Précédemment, en rétablissant l'équilibre du poids, on détruisait souvent l'ensemble des forces; puis, en rétablissant l'équilibre des forces, on ramenait le poids à sa mauvaise disposition première. N'est-ce pas là un travail sans fin?

Expliquons le moyen qui, malgré sa simplicité, va remédier à ces tâtonnements infructueux.

Les premiers assouplissements ont mis l'animal à même de répondre à ce nouveau procédé.

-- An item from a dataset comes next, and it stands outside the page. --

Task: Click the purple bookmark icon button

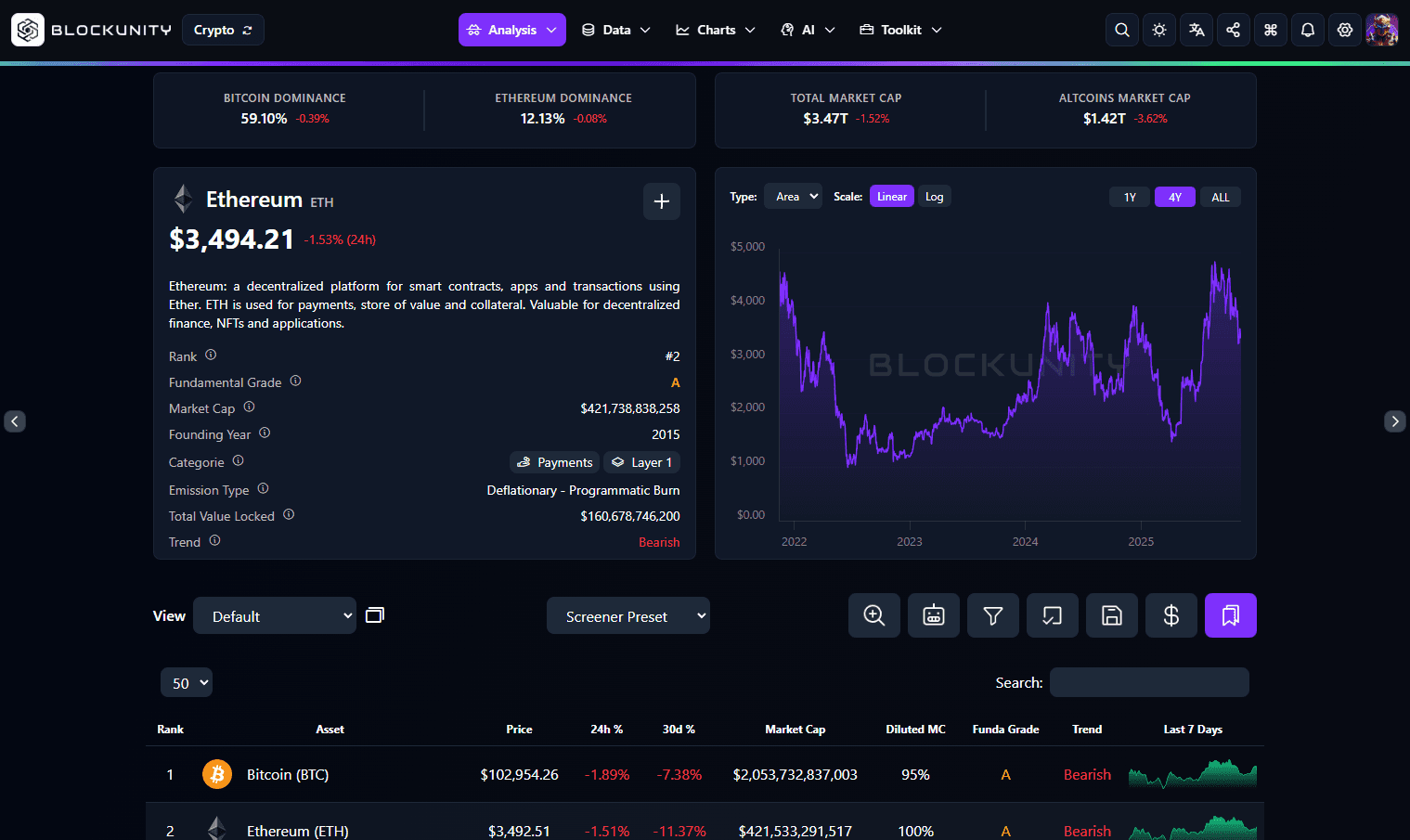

Le cheval étant au pas, on séparera les rênes de la bride, une dans chaque main. Si l'on débute par la rêne droite, la main droite se portera à gauche et appuiera la rêne contre l'encolure. Celle-ci se contournera, la tête s'inclinera, et les épaules du cheval se porteront légèrement à gauche. La pression opportune des jambes déterminera au besoin la croupe dans le sens du mouvement (les mêmes résultats s'obtiendront avec la rêne gauche). La position propre à ce changement de direction s'obtient, en partie, par des effets de rênes savamment pratiqués. Les mêmes résultats s'obtiendront également à toutes les allures, y compris le travail sur les hanches.

Puis il arrivera un moment où l'éducation du cheval, plus complète, permettra de se dispenser même du secours des jambes. (Descente de jambes.) Il est bien entendu que ces effets de rênes de bride séparées, obtenus soit par écartement, tension ou pression sur l'encolure, ont pour but d'amener le cheval à obéir à l'action seule de la main de la bride.

Après ces exercices, la main gauche seule suffira à faire exécuter les changements de direction. A cet effet, avant de se porter du côté déterminant, la main, en se contractant, fera sentir toute sa force d'opposition, sans se rapprocher du corps. Cet effet concentré de la puissance de la main demande qu'au préalable l'égale tension des rênes permette de sentir facilement la bouche du cheval; il devra compléter la légèreté du cheval avant que celui-ci se conforme à la nouvelle inclinaison. Ce temps bien compris, l'animal tournera à la simple indication de la main, si, comme je l'ai déjà recommandé, on saisit le moment où la tête passe par la ligne prolongée de la croupe et des épaules, pour opérer la mise en main avant de changer l'inclinaison d'un côté ou d'un autre.

IX
EFFETS DE JAMBES.

Si je demandais au premier cavalier venu les moyens pour changer de direction, il me répondrait assurément: «Si vous voulez tourner à droite, portez la main à droite et faites sentir la jambe du même côté.»

C'est, en effet, le principe que tous les traités d'équitation, jusqu'au mien, ont donné comme le seul efficace pour ce mouvement. Mais tant d'erreurs se sont érigées en principes, que j'ai voulu m'assurer de l'exactitude de ce dernier.